*** Opening of GIVEN DATA ***

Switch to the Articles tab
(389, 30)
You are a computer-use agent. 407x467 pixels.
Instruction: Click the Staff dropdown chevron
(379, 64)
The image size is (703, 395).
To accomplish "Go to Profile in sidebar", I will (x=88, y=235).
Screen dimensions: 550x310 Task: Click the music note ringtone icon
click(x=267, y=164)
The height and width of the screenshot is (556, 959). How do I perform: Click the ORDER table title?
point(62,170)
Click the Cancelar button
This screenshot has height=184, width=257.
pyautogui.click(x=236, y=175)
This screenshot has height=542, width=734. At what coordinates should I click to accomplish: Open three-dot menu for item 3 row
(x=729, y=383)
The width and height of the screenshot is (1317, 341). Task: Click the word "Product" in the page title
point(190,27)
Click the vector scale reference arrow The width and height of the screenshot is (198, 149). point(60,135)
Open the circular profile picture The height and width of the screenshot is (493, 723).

*** Close of GIVEN DATA ***
*** Opening of GIVEN DATA ***

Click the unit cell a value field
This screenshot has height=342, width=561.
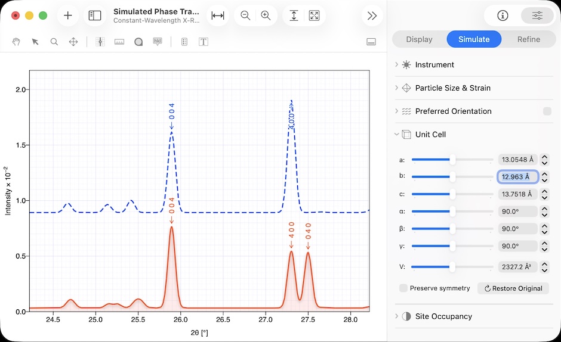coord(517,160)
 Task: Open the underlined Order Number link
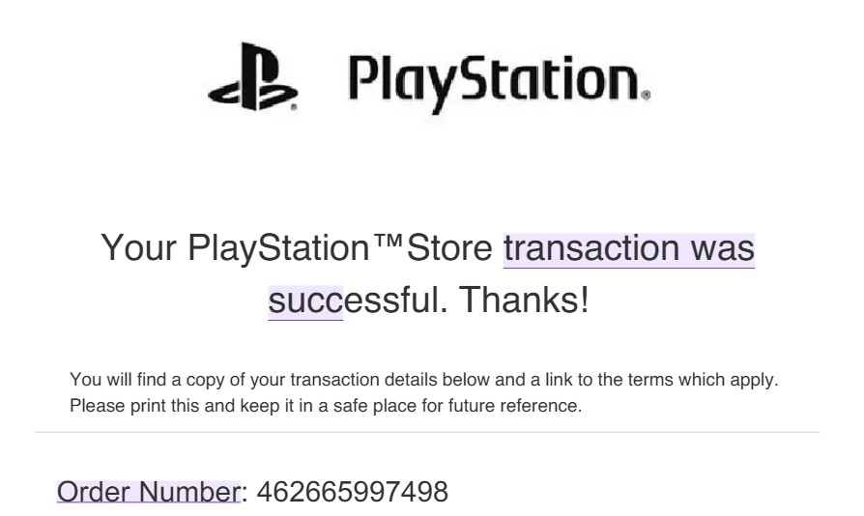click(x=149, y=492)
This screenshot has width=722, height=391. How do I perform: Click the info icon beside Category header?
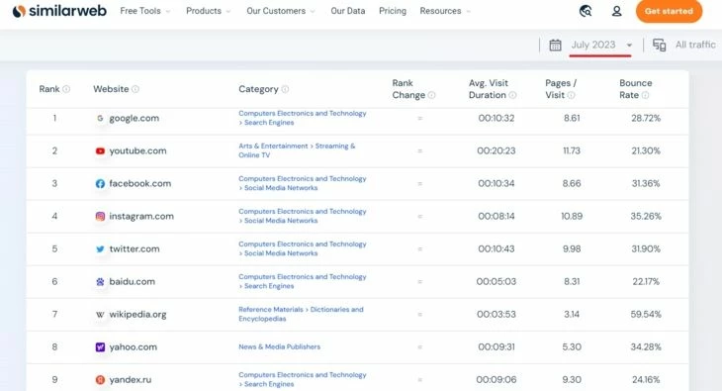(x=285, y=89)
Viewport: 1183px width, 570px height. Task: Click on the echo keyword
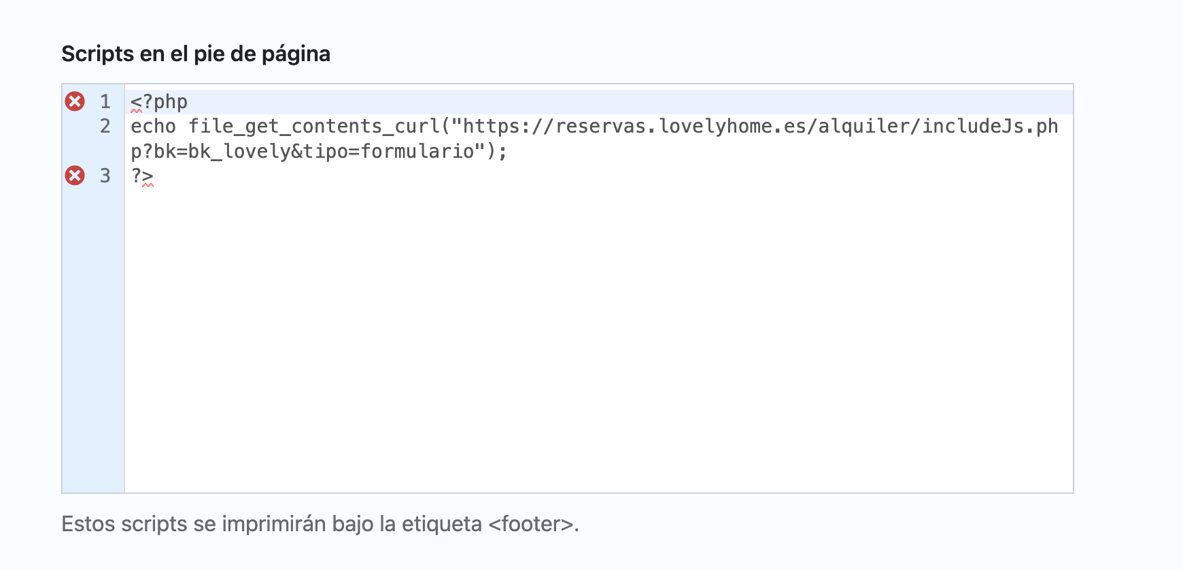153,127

*** Close of GIVEN DATA ***

* [WORK INSTRUCTION] Only the lines above from the one with "You are a computer-use agent. 407x467 pixels." up to and including the one with "Click the Cancelar button" should be repeated, exactly as written.

* [RESPONSE]
You are a computer-use agent. 407x467 pixels.
Instruction: Click the Staff dropdown chevron
(379, 64)
The image size is (703, 395).
To accomplish "Go to Profile in sidebar", I will (x=88, y=235).
Screen dimensions: 550x310 Task: Click the music note ringtone icon
click(x=267, y=164)
The height and width of the screenshot is (556, 959). How do I perform: Click the ORDER table title?
point(62,170)
Click the Cancelar button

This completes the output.